3. The Reporting Person is the manager of 2750 Sand Hill Associates II, LLC. The Reporting Person disclaims beneficial ownership of these securities except to the extent of his pecuniary interest therein.
4. The Reporting Person is the manager of Clarus, LLC. The Reporting Person disclaims beneficial ownership of these securities except to the extent of his pecuniary interest therein.
5. The Reporting Person is the manager of Meja, LLC. The Reporting Person disclaims beneficial ownership of these securities except to the extent of his pecuniary interest therein.
6. The Reporting Person is the manager of Rolou, LLC. The Reporting Person disclaims beneficial ownership of these securities except to the extent of his pecuniary interest therein.
7. The Reporting Person is the manager of Portico Ventures, LLC. The Reporting Person disclaims beneficial ownership of these securities except to the extent of his pecuniary interest therein.
8. The shares are directly held by Kleiner Perkins Caufield & Byers XIII, LLC ("KPCB XIII").
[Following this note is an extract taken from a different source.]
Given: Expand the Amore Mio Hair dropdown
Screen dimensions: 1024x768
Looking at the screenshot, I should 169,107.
The managing member of KPCB XIII is KPCB XIII Associates, LLC ("XIII Associates"). The voting and dispositive control over the shares is shared by individual managing directors of XIII Associates, including Mr. Doerr, none of whom has veto power. Excludes 3,724,980 shares in the aggregate beneficially owned by individuals and entities associated with Kleiner Perkins Caufield & Byers and held for convenience in the name of "KPCB Holdings, Inc., as nominee," for the accounts of such individuals and entities who each exercise their own voting and dispositive control over such shares.
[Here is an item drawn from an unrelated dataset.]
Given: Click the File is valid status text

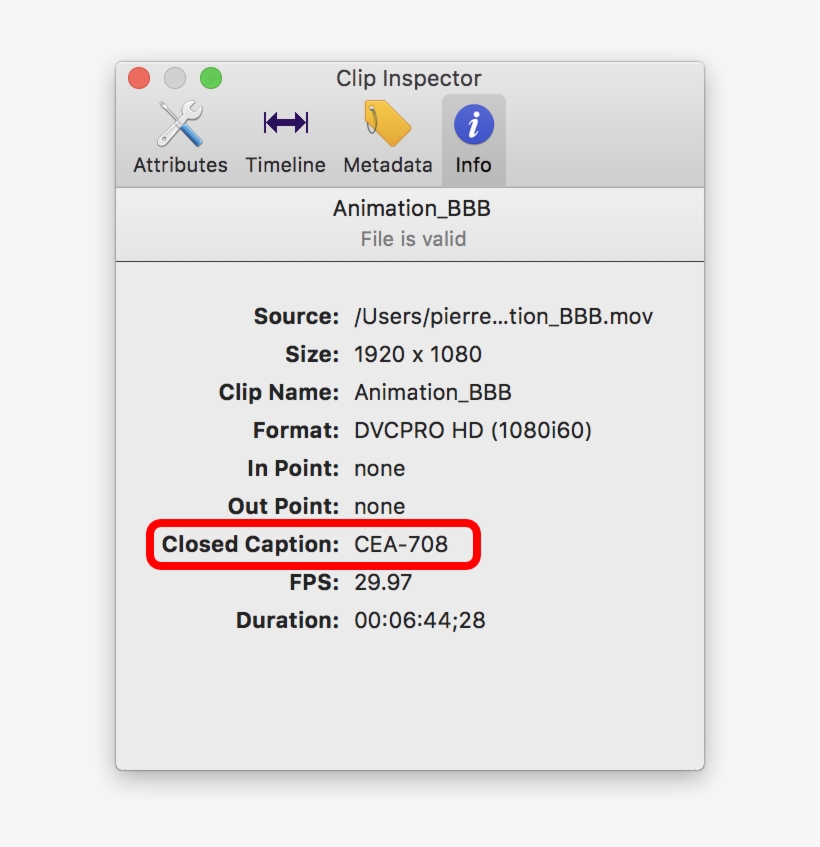Looking at the screenshot, I should [412, 239].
9. The restricted stock units vest as follows: 25% of the shares vest on September 11, 2015, 25% of the shares vest on December 11, 2015, 25% of the shares vest on March 11, 2016 and 25% of the shares vest on the earlier of June 10, 2016 or the date of the Issuer's next annual meeting, subject to continued service to the Issuer through each vesting date.
10. The restricted stock units vest as follows: 25% of the shares vest on September 9, 2016, 25% of the shares vest on December 9, 2016, 25% of the shares vest on March 9, 2017 and 25% of the shares vest on the earlier of June 9, 2017 or the date of the Issuer's next annual meeting, subject to continued service to the Issuer through each vesting date.
/s/ Paul Vronsky as power of attorney for L. John Doerr 06/13/2016
** Signature of Reporting Person Date
Reminder: Report on a separate line for each class of securities beneficially owned directly or indirectly.
* If the form is filed by more than one reporting person, see Instruction 4 (b)(v).
** Intentional misstatements or omissions of facts constitute Federal Criminal Violations See 18 U.S.C. 1001 and 15 U.S.C. 78ff(a).
Note: File three copies of this Form, one of which must be manually signed. If space is insufficient, see Instruction 6 for procedure.
Persons who respond to the collection of information contained in this form are not required to respond unless the form displays a currently valid OMB Number.